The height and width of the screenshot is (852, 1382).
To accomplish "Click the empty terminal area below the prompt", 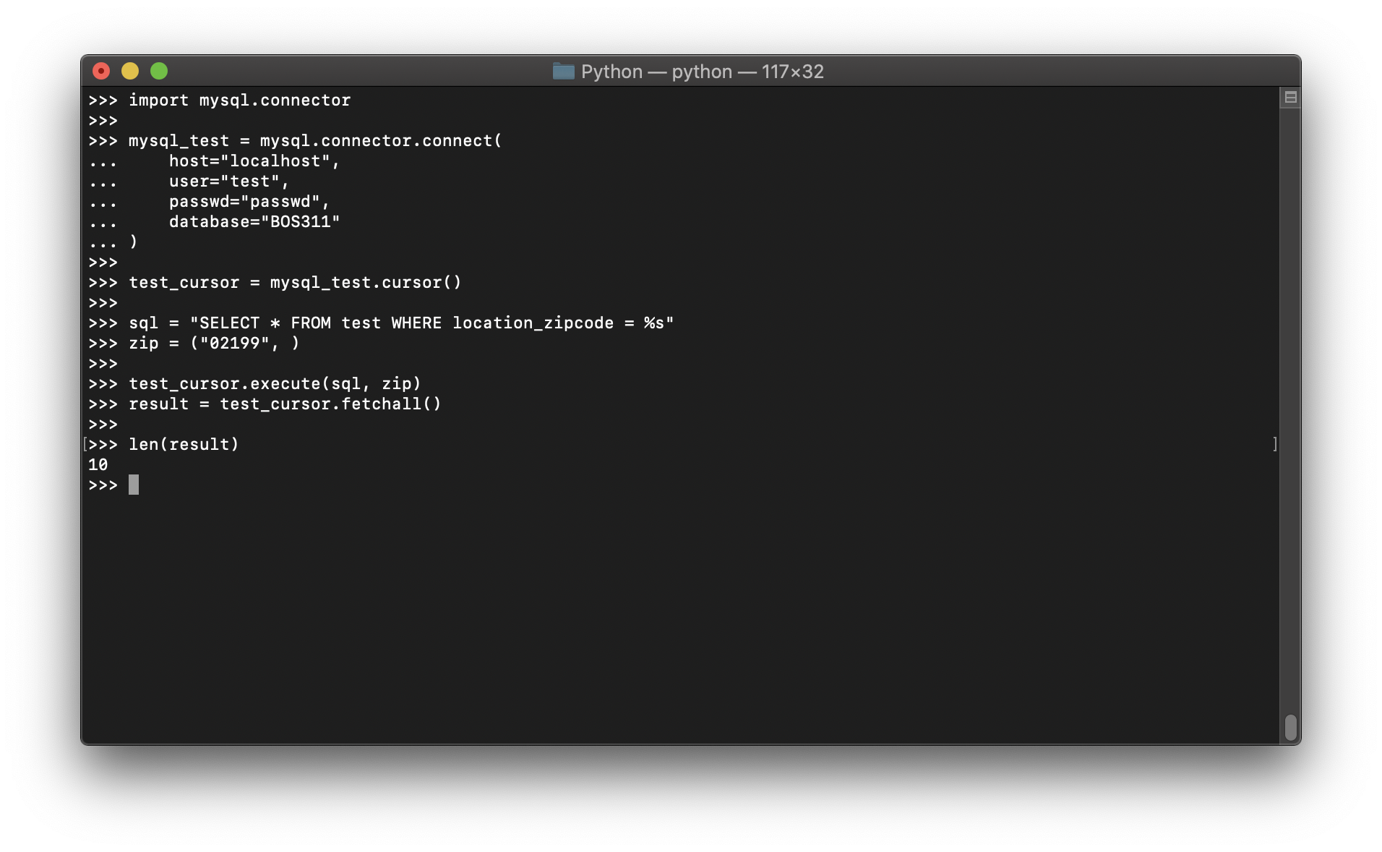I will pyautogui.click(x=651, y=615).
━━━━━━━━━━━━━━━━━━━━━━━━━━━━━━
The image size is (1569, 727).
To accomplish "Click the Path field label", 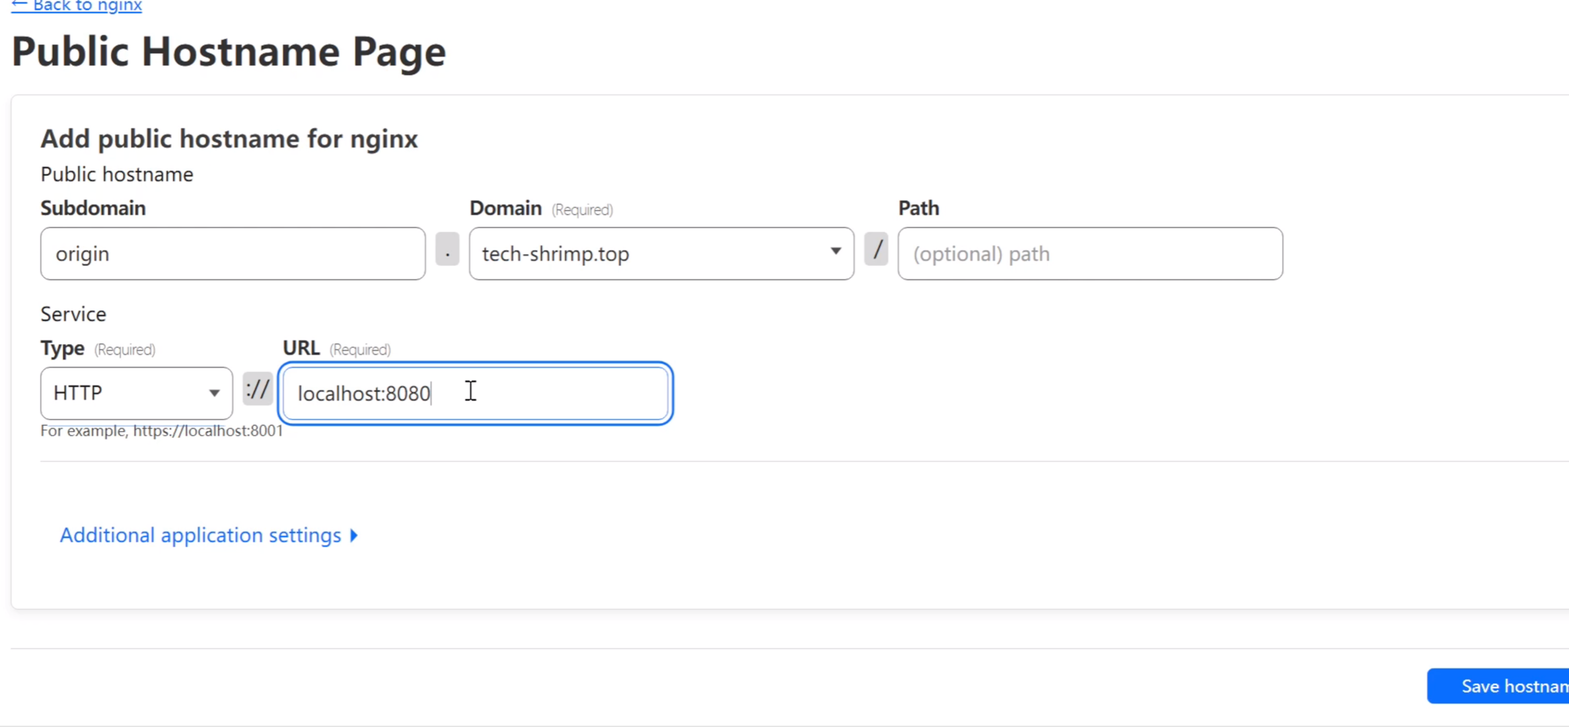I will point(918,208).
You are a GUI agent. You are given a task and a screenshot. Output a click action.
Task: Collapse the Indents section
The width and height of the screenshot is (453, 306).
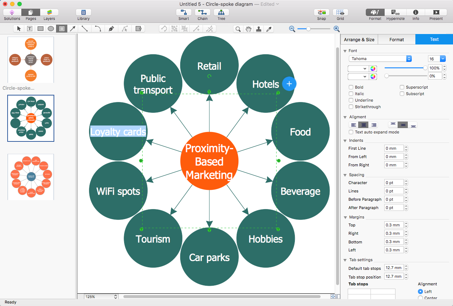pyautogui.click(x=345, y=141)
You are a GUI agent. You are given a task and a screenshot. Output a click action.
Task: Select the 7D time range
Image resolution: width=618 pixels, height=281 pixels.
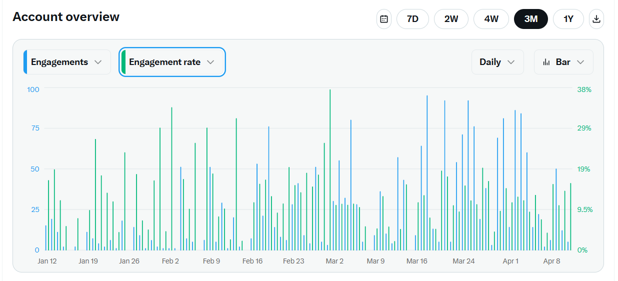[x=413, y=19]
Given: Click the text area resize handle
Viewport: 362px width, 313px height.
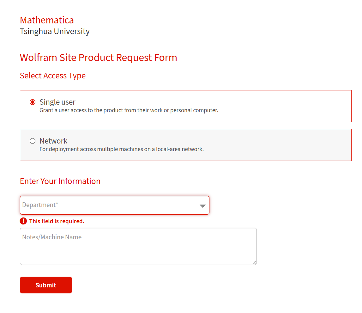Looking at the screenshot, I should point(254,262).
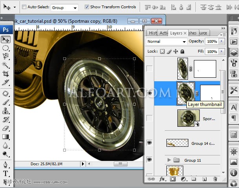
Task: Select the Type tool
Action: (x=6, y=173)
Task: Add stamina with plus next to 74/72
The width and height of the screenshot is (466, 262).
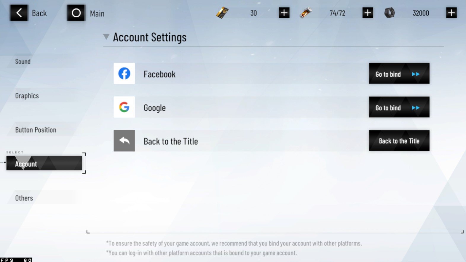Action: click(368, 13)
━━━━━━━━━━━━━━━━━━━━━━━━━━━━━━
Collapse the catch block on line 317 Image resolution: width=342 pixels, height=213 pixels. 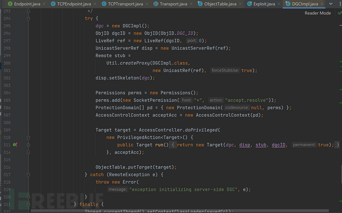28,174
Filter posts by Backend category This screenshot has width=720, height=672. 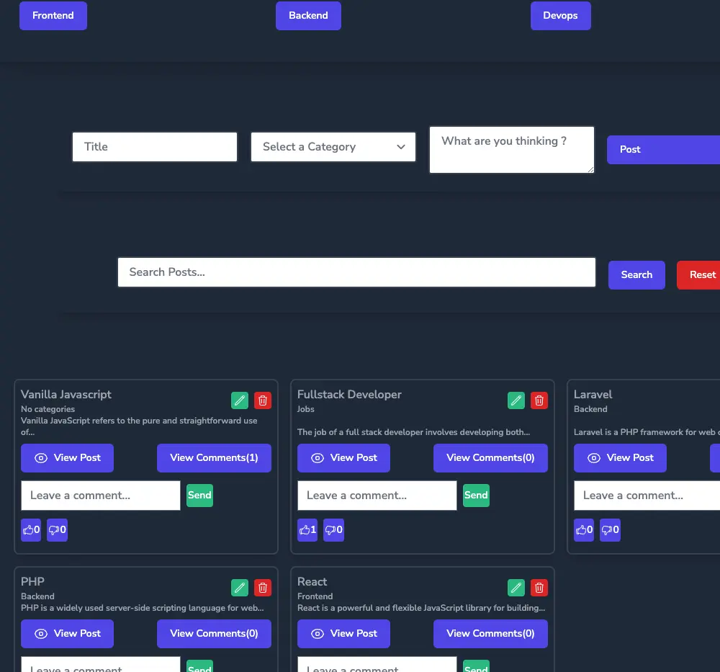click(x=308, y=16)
━━━━━━━━━━━━━━━━━━━━━━━━━━━━━━
#### Stated goal:
Swap "stamina" for "health" in the records, starting at the line that has "Task: Add stamina with plus next to 74/72" and stopping after the one that has "Action: click(368, 13)", and give back only those lines with nothing else changed. Leave the pictures out.

#### Full output:
Task: Add health with plus next to 74/72
The width and height of the screenshot is (466, 262).
Action: click(368, 13)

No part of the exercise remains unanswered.